TASK STATEMENT >> Could you write out all of the data again, word for word?

GIVEN DATA >>
——————————
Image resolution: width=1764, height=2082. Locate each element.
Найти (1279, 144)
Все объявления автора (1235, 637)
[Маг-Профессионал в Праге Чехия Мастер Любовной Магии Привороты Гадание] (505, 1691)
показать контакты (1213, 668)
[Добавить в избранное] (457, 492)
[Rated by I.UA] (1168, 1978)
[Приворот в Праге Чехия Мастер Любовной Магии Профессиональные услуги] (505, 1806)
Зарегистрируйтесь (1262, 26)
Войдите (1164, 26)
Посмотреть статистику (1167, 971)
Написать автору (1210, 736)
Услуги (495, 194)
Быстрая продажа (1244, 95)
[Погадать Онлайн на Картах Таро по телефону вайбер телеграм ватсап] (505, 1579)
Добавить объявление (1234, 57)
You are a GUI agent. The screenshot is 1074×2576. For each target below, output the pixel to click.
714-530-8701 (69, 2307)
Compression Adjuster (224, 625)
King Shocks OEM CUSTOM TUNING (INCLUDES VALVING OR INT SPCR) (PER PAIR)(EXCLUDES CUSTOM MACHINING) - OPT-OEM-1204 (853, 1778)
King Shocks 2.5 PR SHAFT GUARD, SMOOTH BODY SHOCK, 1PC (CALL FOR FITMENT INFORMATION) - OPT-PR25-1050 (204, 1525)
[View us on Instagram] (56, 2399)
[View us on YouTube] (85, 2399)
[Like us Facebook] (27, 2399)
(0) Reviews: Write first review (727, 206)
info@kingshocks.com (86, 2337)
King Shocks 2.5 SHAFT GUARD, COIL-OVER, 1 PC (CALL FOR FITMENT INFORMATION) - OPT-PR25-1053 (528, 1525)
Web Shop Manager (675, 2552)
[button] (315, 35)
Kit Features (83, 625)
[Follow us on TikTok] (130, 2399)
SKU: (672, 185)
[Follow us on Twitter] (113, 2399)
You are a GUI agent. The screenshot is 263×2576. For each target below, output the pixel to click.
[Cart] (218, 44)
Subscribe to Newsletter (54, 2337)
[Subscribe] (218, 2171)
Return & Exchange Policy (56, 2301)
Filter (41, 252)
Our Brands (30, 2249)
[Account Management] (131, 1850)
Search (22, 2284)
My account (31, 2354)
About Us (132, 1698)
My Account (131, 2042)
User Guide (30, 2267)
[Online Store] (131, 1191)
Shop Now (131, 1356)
——————————
EXPECTED OUTPUT >>
Image resolution: width=1764, height=2082. Locate each element.
Найти (1279, 144)
Все объявления автора (1235, 637)
[Маг-Профессионал в Праге Чехия Мастер Любовной Магии Привороты Гадание] (505, 1691)
показать контакты (1213, 668)
[Добавить в избранное] (457, 492)
[Rated by I.UA] (1168, 1978)
[Приворот в Праге Чехия Мастер Любовной Магии Профессиональные услуги] (505, 1806)
Зарегистрируйтесь (1262, 26)
Войдите (1164, 26)
Посмотреть статистику (1167, 971)
Написать автору (1210, 736)
Услуги (495, 194)
Быстрая продажа (1244, 95)
[Погадать Онлайн на Картах Таро по телефону вайбер телеграм ватсап] (505, 1579)
Добавить объявление (1234, 57)
You are a GUI agent. The screenshot is 1074×2576. For each target below, output the pixel to click.
714-530-8701 (69, 2307)
Compression Adjuster (224, 625)
King Shocks OEM CUSTOM TUNING (INCLUDES VALVING OR INT SPCR) (PER PAIR)(EXCLUDES CUSTOM MACHINING) - OPT-OEM-1204 (853, 1778)
King Shocks 2.5 PR SHAFT GUARD, SMOOTH BODY SHOCK, 1PC (CALL FOR FITMENT INFORMATION) - OPT-PR25-1050 (204, 1525)
[View us on Instagram] (56, 2399)
[View us on YouTube] (85, 2399)
[Like us Facebook] (27, 2399)
(0) Reviews: Write first review (727, 206)
info@kingshocks.com (86, 2337)
King Shocks 2.5 SHAFT GUARD, COIL-OVER, 1 PC (CALL FOR FITMENT INFORMATION) - OPT-PR25-1053 (528, 1525)
Web Shop Manager (675, 2552)
[button] (315, 35)
Kit Features (83, 625)
[Follow us on TikTok] (130, 2399)
SKU: (672, 185)
[Follow us on Twitter] (113, 2399)
You are a GUI agent. The screenshot is 263×2576. For each target below, output the pixel to click.
[Cart] (218, 44)
Subscribe to Newsletter (54, 2337)
[Subscribe] (218, 2171)
Return & Exchange Policy (56, 2301)
Filter (41, 252)
Our Brands (30, 2249)
[Account Management] (131, 1850)
Search (22, 2284)
My account (31, 2354)
About Us (132, 1698)
My Account (131, 2042)
User Guide (30, 2267)
[Online Store] (131, 1191)
Shop Now (131, 1356)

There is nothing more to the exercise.